- Exercise description
Every line from the one with "Instruction: Dismiss the" to the one with "Task: Click the 0.3% progress line", including those two, is to be copied exactly; all other lines of the entries below are left out.
☆ ☆ ☆ ☆ ☆ ☆ ☆
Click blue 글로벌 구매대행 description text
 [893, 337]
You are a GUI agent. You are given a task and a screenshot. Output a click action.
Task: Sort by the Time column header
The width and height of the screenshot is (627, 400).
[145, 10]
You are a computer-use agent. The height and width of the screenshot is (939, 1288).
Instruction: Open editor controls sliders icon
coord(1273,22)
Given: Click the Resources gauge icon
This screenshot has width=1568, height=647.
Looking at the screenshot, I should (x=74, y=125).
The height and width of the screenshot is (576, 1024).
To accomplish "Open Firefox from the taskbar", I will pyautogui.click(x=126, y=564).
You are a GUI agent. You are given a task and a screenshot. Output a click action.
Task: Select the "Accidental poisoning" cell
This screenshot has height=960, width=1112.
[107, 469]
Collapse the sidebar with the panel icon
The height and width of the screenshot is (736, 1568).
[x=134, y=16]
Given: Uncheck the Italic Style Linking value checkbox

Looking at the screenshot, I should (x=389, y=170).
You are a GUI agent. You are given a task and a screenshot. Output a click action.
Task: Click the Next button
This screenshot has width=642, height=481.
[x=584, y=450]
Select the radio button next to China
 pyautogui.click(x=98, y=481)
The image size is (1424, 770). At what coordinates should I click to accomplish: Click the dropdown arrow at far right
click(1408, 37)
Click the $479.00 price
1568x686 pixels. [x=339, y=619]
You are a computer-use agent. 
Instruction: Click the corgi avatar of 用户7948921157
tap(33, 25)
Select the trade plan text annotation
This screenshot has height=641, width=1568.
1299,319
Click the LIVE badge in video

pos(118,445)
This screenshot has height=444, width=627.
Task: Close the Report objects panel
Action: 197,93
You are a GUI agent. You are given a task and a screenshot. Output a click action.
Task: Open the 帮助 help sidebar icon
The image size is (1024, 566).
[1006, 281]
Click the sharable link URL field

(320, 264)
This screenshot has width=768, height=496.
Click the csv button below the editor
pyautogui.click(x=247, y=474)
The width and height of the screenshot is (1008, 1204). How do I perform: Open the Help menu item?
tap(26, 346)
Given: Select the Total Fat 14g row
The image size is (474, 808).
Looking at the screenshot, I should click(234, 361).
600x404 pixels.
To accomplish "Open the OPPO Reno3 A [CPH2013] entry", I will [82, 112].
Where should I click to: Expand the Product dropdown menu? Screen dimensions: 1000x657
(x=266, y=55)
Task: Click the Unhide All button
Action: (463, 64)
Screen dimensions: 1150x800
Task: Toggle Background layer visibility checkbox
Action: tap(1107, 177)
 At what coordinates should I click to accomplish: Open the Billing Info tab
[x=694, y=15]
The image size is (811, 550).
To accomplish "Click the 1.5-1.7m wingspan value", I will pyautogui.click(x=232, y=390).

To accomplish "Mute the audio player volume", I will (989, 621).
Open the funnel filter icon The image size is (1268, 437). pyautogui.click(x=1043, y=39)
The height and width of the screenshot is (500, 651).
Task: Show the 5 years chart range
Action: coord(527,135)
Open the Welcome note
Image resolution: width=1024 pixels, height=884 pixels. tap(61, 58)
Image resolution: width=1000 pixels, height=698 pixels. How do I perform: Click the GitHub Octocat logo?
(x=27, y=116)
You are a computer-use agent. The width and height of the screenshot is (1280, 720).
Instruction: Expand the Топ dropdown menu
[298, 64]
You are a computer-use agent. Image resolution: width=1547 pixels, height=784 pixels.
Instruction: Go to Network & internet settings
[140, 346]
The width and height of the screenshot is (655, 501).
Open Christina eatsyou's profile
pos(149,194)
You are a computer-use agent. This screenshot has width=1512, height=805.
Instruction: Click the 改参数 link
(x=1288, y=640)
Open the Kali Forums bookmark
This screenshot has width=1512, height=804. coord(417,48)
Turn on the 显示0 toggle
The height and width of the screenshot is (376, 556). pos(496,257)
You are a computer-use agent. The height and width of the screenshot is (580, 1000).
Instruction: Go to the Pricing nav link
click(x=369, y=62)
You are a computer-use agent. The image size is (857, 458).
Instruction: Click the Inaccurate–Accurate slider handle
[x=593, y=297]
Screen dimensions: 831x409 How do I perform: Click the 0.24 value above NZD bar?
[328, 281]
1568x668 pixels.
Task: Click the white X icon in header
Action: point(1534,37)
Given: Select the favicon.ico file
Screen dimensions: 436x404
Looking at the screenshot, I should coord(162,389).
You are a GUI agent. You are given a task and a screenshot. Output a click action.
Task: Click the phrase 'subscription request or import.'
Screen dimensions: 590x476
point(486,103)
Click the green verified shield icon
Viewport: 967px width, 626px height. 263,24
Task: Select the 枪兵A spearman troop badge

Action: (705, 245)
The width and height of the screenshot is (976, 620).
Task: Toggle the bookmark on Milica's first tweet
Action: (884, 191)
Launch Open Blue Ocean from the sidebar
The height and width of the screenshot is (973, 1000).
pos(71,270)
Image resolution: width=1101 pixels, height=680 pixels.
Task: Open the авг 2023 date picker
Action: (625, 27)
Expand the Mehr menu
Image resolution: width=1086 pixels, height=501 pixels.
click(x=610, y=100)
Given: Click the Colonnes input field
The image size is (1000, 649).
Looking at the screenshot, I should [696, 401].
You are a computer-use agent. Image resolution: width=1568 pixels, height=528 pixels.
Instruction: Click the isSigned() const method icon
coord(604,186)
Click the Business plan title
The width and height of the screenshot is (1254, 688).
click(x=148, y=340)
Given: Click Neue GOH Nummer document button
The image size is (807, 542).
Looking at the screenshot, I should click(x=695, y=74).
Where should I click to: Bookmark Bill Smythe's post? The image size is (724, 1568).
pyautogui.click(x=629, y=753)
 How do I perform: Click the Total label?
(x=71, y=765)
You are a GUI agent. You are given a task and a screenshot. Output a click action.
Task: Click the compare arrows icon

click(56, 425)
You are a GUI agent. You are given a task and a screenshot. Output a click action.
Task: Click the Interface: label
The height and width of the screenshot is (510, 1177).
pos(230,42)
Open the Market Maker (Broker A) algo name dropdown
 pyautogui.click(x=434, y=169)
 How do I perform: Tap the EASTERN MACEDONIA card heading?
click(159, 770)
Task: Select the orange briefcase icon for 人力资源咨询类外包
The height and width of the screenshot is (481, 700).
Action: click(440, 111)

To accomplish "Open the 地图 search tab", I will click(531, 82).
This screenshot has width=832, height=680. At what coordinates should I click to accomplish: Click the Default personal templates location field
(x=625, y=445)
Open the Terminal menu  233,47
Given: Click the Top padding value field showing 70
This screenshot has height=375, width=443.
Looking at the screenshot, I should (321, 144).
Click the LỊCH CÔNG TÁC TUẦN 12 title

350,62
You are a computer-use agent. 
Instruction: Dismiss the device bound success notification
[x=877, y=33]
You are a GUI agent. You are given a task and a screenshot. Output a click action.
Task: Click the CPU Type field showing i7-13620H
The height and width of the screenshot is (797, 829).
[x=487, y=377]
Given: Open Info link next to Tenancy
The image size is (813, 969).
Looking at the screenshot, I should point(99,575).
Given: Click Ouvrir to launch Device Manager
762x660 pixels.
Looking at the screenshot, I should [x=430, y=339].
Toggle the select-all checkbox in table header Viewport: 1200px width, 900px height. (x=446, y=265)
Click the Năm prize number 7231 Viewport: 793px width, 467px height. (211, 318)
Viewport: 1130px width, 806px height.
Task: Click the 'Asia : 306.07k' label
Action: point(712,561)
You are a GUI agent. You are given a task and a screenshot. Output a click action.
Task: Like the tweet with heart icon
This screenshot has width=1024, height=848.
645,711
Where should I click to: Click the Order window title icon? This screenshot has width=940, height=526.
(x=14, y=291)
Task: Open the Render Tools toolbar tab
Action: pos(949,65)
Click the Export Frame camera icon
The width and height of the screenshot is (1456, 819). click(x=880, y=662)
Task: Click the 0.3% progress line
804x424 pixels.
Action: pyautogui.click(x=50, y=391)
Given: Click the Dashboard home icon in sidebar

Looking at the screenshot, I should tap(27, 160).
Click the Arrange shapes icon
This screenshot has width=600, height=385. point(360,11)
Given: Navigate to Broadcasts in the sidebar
☆ ☆ ☆ ☆ ☆ ☆ ☆
- Solution
Instruction: Dismiss the device bound success notification
[x=877, y=33]
You are a GUI agent. You are given a task and a screenshot. Output a click action.
Task: Click the CPU Type field showing i7-13620H
The height and width of the screenshot is (797, 829).
[x=487, y=377]
Given: Open Info link next to Tenancy
The image size is (813, 969).
Looking at the screenshot, I should point(99,575).
Given: Click Ouvrir to launch Device Manager
762x660 pixels.
Looking at the screenshot, I should [x=430, y=339].
Toggle the select-all checkbox in table header Viewport: 1200px width, 900px height. (x=446, y=265)
Click the Năm prize number 7231 Viewport: 793px width, 467px height. (211, 318)
Viewport: 1130px width, 806px height.
Task: Click the 'Asia : 306.07k' label
Action: point(712,561)
You are a GUI agent. You are given a task and a screenshot. Output a click action.
Task: Like the tweet with heart icon
This screenshot has width=1024, height=848.
645,711
Where should I click to: Click the Order window title icon? This screenshot has width=940, height=526.
(x=14, y=291)
Task: Open the Render Tools toolbar tab
Action: pos(949,65)
Click the Export Frame camera icon
The width and height of the screenshot is (1456, 819). click(x=880, y=662)
Task: Click the 0.3% progress line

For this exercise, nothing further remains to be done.